EDIT: I have included the filtering below that answers your question on request. However, implementing a high-order filter with a signal at such a high sampling rate will consume many, many millions of operations per second. It is best if you first do a spectral analysis of the output of the chip. If there is no sound energy above a few kHz, then the smoothing filter is a waste of processing resources. Even if there is energy up to moderately high frequencies, it may be worthwhile to decompress the signal first and then filter it before applying decimation of the second stage. As a side note, you can also reduce it to a much lower speed than 44.1 kHz. You will probably be fine with a sampling frequency of 8 or 10 kHz for the emulator of the master system (here we do not say hi-fi). But in any case, to answer your question about how to implement a low-pass filter with the sampling frequency and cutoff that you specify.,
Ok, design a low pass filter first. The matlab decimate function is good for my ears, so we will copy this approach for this example. The documentation states the following
The truncated vector y is r times shorter than the input vector x. By default, decimate uses an eighth-order lower pass. A Chebyshev type I filter with a cut-off frequency of 0.8 * (Fs / 2) / r. This filters the input sequence in both forward and reverse directions to remove all phase distortion, effectively doubling the filter order.
Cheby filters are a good choice because they have a steeper deviation than Butterworth designs due to the small bandwidth ripple. We cannot perform IIR filtering in both directions in real time, but this should be good for your purposes.
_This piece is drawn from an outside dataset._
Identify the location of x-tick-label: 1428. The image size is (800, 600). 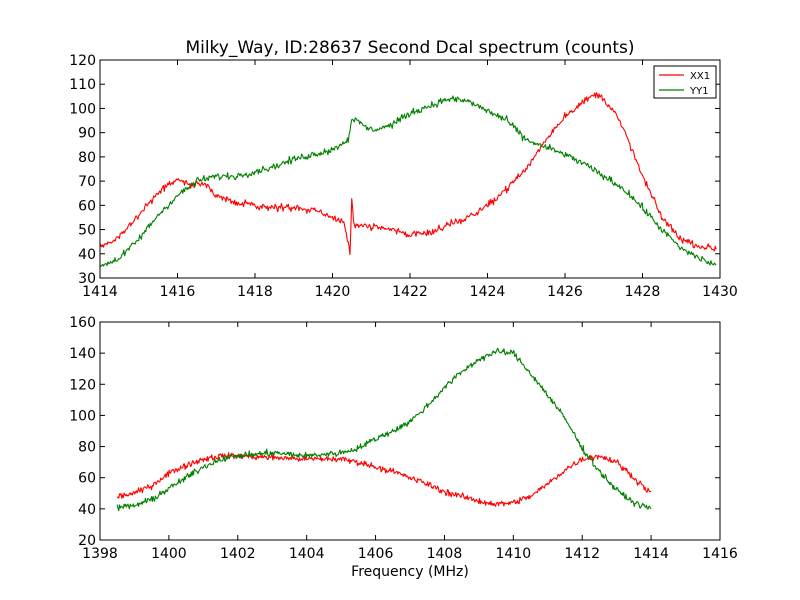
(643, 292).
We can do the filter coefficients using the following Matlab code. ,,
sr = 221e3; srDesired = 44.1e3; order = 8; passBandRipple = 1; %
This gives us an eighth order IIR filter with an answer like the following. This is similar to what we want. The phase response does not matter for this application. The cutoff is 0.8 * 22.050 kHz, since you want the signal close to the Nyquist limit to be well attenuated before decimation.
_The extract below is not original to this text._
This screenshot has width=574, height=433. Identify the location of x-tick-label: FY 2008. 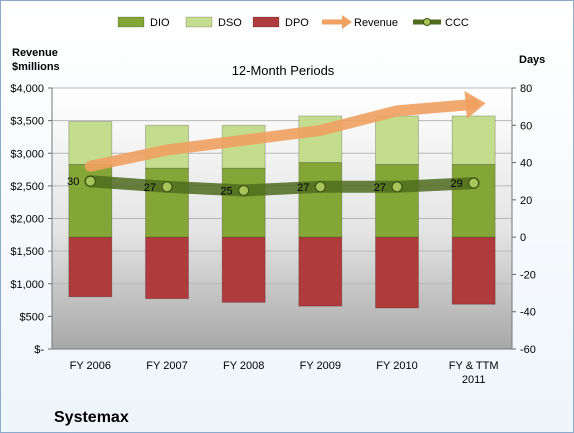
(244, 366).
The tf2sos command at the end converts the filter we just created into second-order partitions that you can implement using the cascade of biquad filter partitions. The output of this command is as follows.,
SECTION A
b = 1.98795003258633e-07, 3.97711540624783e-07, 1.98854354149782e-07,
a = 1 -1.81843900641769, 0.835282840946310
SECTION B
b = 1, 2.02501937393162, 1.02534004997240,
a = 1, -1.77945624664044, 0.860871442492022
SECTION C
b = 1, 1.99938921206706, 0.999702296645625,
a = 1, -1.73415546937221, 0.907015729252152
SECTION D
b = 1, 1.97498006006623, 0.975285456788754,
a = 1, -1.72600279649390, 0.966884508765457
Now you can use these filter coefficients for each stage of the biquadra in the filter stage. You can implement this filter using code similar to this in the following example. This is C code, but you can easily convert it to java. Please note that the code a0 is missing in the code below. The above second-order sections are properly normalized, so a0 is always 1. Just leave that.
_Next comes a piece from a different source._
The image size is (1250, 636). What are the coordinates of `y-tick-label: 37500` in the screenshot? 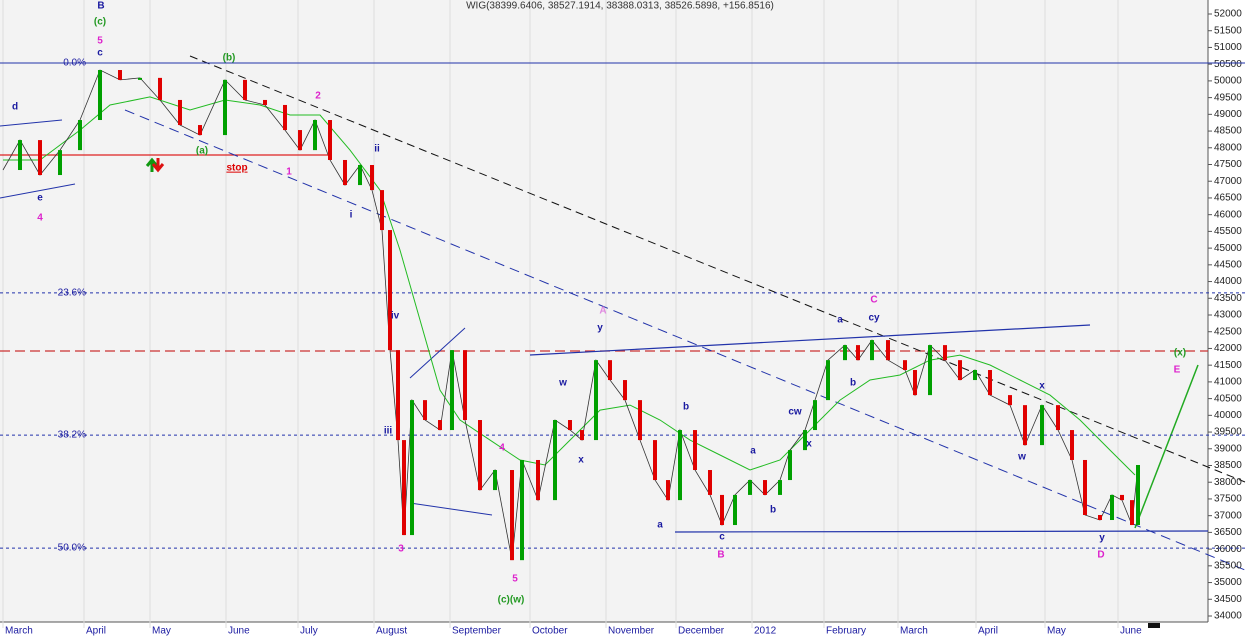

//Make the following vars private members of your filter class // b0, b1, b2, a1, a2 calculated above // m1, m2 are the memory locations // dn is the de-denormal coeff (=1.0e-20f) void processBiquad(const float* in, float* out, unsigned length) { for(unsigned i = 0; i < length; ++i) { register float w = in[i] - a1*m1 - a2*m2 + dn; out[i] = b1*m1 + b2*m2 + b0*w; m2 = m1; m1 = w; } dn = -dn; }
You must create a class for this filter, and then create four separate classes (1 for each filter) by setting the values ββa and b for the above. Then connect the input of one stage to the output of the next to give you your cascade.